Numerical and Experimental Study on the Modal Characteristics of a Rotor Test Rig

摘要

A Mach scaled 85 kW rotor test rig for the investigation of Dynamic Stall on highly loaded helicopter rotor blades up to a diameter of 1.80 m and a tip speed up to 220 m/s is built at the Institute of Helicopter Technology, Technical University of Munich. The current state is the complete assembly of the drive train components including the engine cradle, wind tunnel adaptor, rotor shaft, and bearings as well as strain gauge load cells. To ensure a safe entry into service and operation at the nominal rotor speeds between 40 and 50 Hz, we develop a numerical finite element model of the test rig structure in order to study its dynamic characteristics.
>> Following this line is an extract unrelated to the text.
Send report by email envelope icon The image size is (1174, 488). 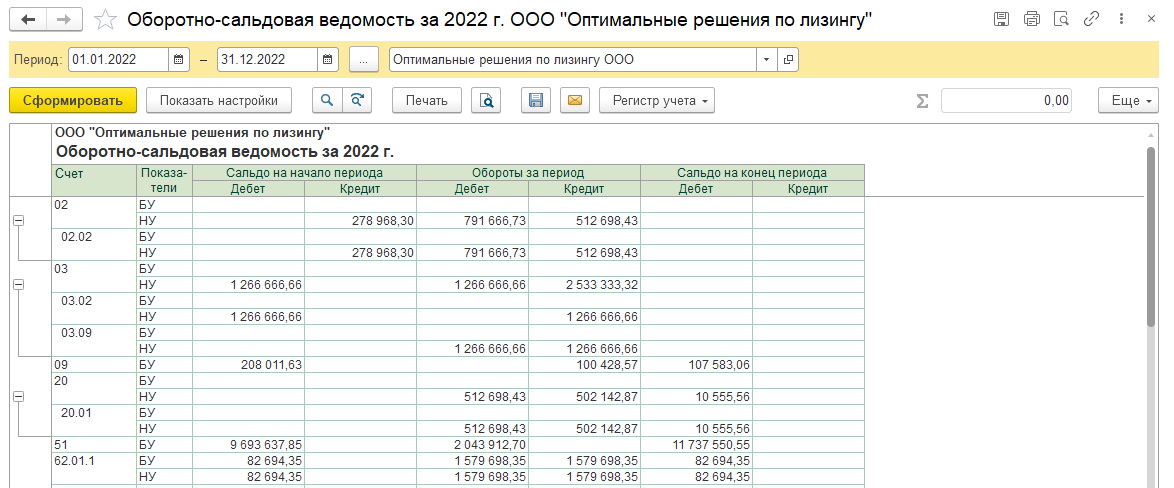574,100
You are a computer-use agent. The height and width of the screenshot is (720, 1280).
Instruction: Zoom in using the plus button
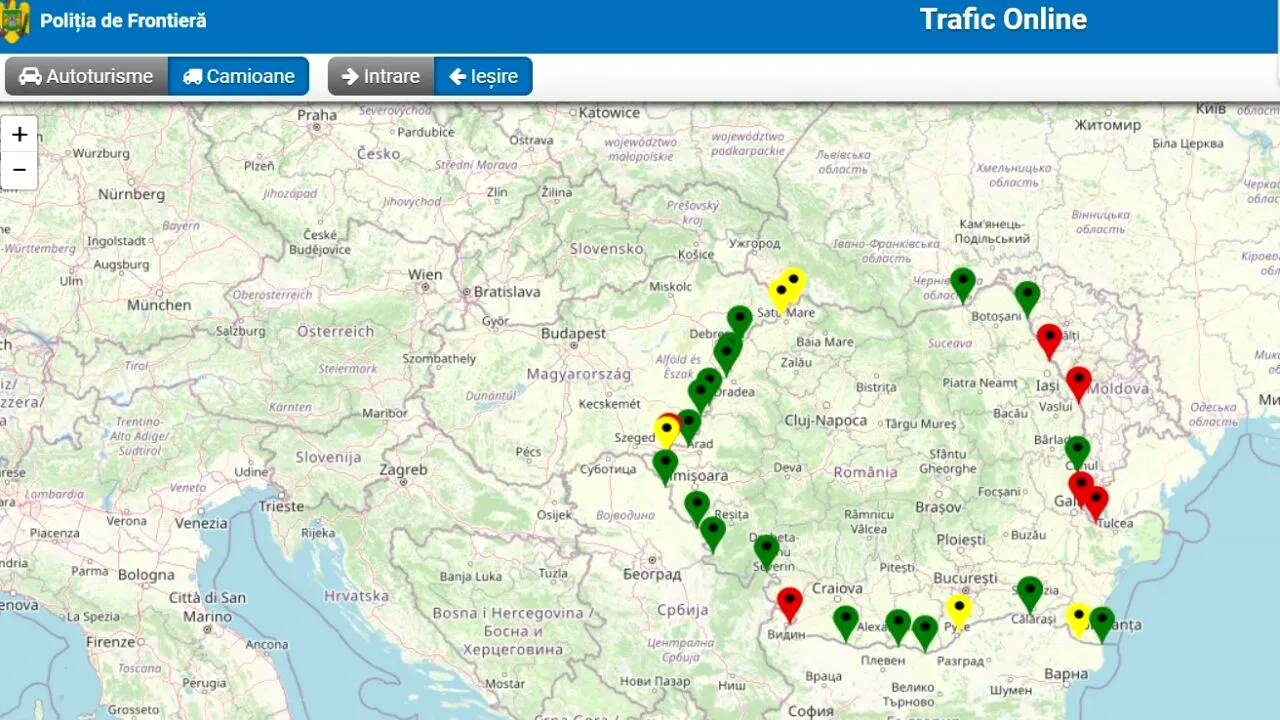(x=19, y=133)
The numerical analysis results show critical eigenmodes at 44.21 and 54.98 Hz, modes 5 and 6. By means of a complementary experimental modal analysis on the steel frame structure natural frequencies, mode shapes, and damping characteristics of the critical modes are identified. The measurement results for three different excitation points and their synthetization prove the identification of ten eigenmodes between 0 and 70 Hz, which mainly emerge from the wind tunnel adaptor. Modes 6 and 7 have eigenfrequencies that are in and critically close to the nominal speed range, 46.97 and 54.88 Hz. They match with the numerically calculated eigenfrequencies but show different mode shapes, as the Modal Assurance Criterion (MAC) values for the comparison of numerical and experimental model convey. As closer investigations show, the numerical eigenfrequencies have a tendency to higher values from the fifth mode onwards.